|
On November 16 2010 23:40 misaTO wrote: Oh yeah, i forgot, retarded LANGUAGE POLICY. Can't play the game in english cuz blizzard thinks im an illiterate spic. Download the English version... log in, play... where's the prob?
In 2009, the game 'Prototype' was downloaded 2.35 million times, according to the same source. The 'Sims 3' got 3.2 million downloads and 'Modern Warfare' got 4.1 million. Those numbers should be reversed... Prototype was awesome for the 10-20 hrs I played it. Gore, action, wallclimbing, gliding... great gaming experience. Then again, maybe more people bought it?
|
On November 16 2010 12:20 Contagious wrote:Show nested quote +On November 16 2010 12:13 Plexa wrote:I would bet that a number of those illegal downloads are actually people just annoyed with the speed of the blizzard dl  QFT. I had to download it like this for my laptop since the disc drive is broke. you could have just downloaded it from blizzards site, but instead you chose to be a number on this websites asshole list
|
I want to start off this post by saying that I buy A LOT of video games... between me and my gf, my computer, wii, and ds I spend close to $1,000CND a year on video games. From full retail prices (metro 2033) to games on sale (go go steam summer sale, good deal on border lands), to indi games (minecraft = amazing), to subscription games (EvE online.)
Games are expensive and take up A LOT of my disposable income. I am a student, I spend most of my money on tuition, books, rent, food, clothes, and bills. What disposable income I do have, I spend either going out with friends or on video games.
The problem I see is how expensive video games are. $60 for a pc game, $40 for a ds game... 20 games is about the max I justify in a year. But many more than 20 games come out in a year, so what do I do?
I pirate games to try them out. To me, its sort of like blockbuster... but free. I rent a game, to see if I like it. If I do, I buy it (bioshock, L4D, Fallout3), if i don't i do not buy it (Legenday, Oblivion).
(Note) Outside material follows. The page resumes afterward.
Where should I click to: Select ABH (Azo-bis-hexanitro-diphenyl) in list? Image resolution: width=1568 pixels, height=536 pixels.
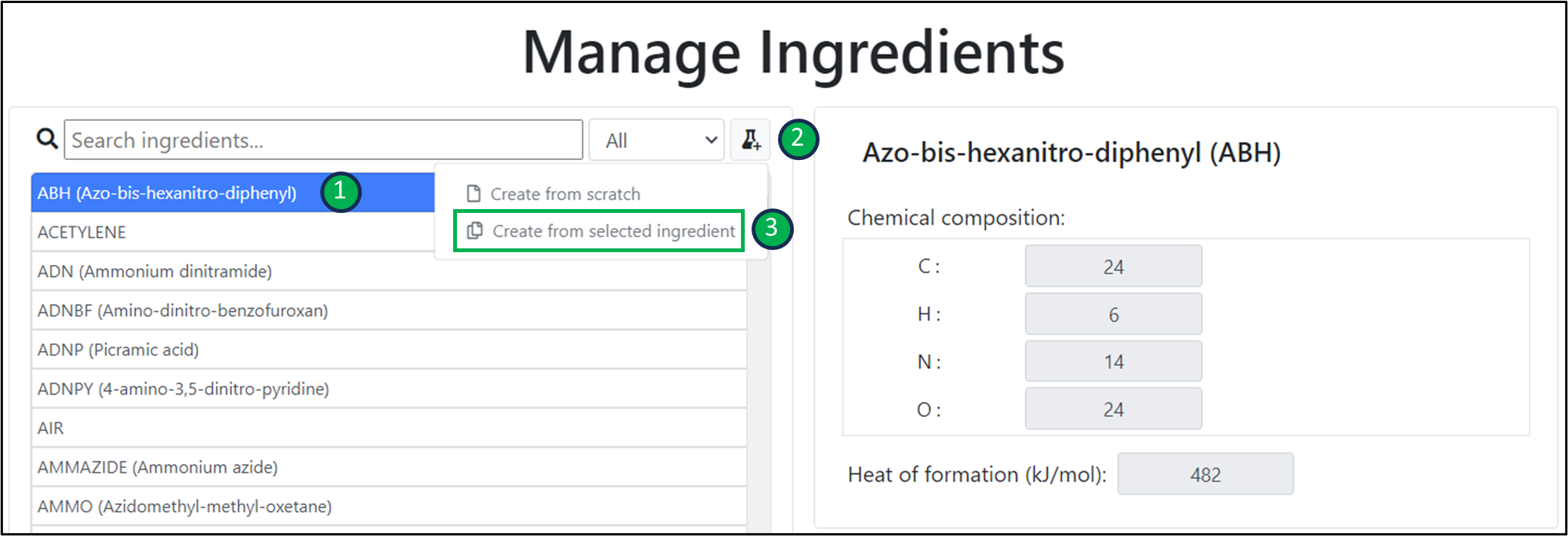(x=167, y=193)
If I cannot try out a game I would never have bought it (too much DRM on bioshock to justify buying it and not being good, L4D didn't look amazing to me, and Fallout was a new world and I was told it wasn't as good as 1 or 2).
This would turn into me either buying fewer games over all and trying to just stay interested in the ones I do own (time to level up my like 200th lvl 90 in D2). Or buying games that are simply bad (thank god I didn't waste my money on prototype).
I think that I act like an average western pirate. I buy to try, if I don't like it I toss it away in a few hours of playing. If I do like it, I stop playing the pirated version and go out and buy the game to support a good developer.
I've been pirating less as of late thanks to steam sales. If I game costs $5 then I can justify buying it even if it is bad. I've grown my library of games by about 50 games this year simply due to saving money with steam. I also bought minecraft with no thought to it simply because it was $10, no big deal if its terrible...
If SC2 was bad, wasting $60 is a lot to me, and its hard to justify. Games cost too much for me to just buy everything that looks good, do you seriously buy every game that looks good on paper with no research? If you do... well good for you having tens of thousands of dollars in disposable income to blow on video games.
I have a lot of games on my "want to try" list and a lot on my "want to buy list"... Without pirating, one list would be non-existent and the other would most likely have 1 - 2 games on it not 10 - 20.
Pirating increases sales, at least when regarding consumers like me, and well I act like 90% of my friends do regarded the gaming industry...
- - - - - - - -
As well, just throwing it out there... but DRM is the only reason I would ever pirate something and simply just play the torrent. As I do not support DRM practices that simply hurt consumers... if the game as too much DRM then I simply don't buy the game and will pirate it. Its the way I protest, and I do it with my wallet, they do lose my sales with DRM, maybe next time they will loosen their policies and I will reward them with my wallet, but until then...
Although to be fair, as of now I have yet to find a game that I wanted to try with a lot of DRM. I find most games with DRM are terrible while ones that are good useless DRM simply because they know they will sell (I'm looking at you SC2, Civ 5, and CoD: black ops) while popular games have some DRM it isn't like "omg, have to fill in 68 forms with different codes and put 98 programs on my comp in order to prove I'm not pirating this game".
- - - - - - - -
TL;DR: So far... my pirating escapades have resulted in a gain in sales, not a loss. Only DRM would cause companies to loose my business.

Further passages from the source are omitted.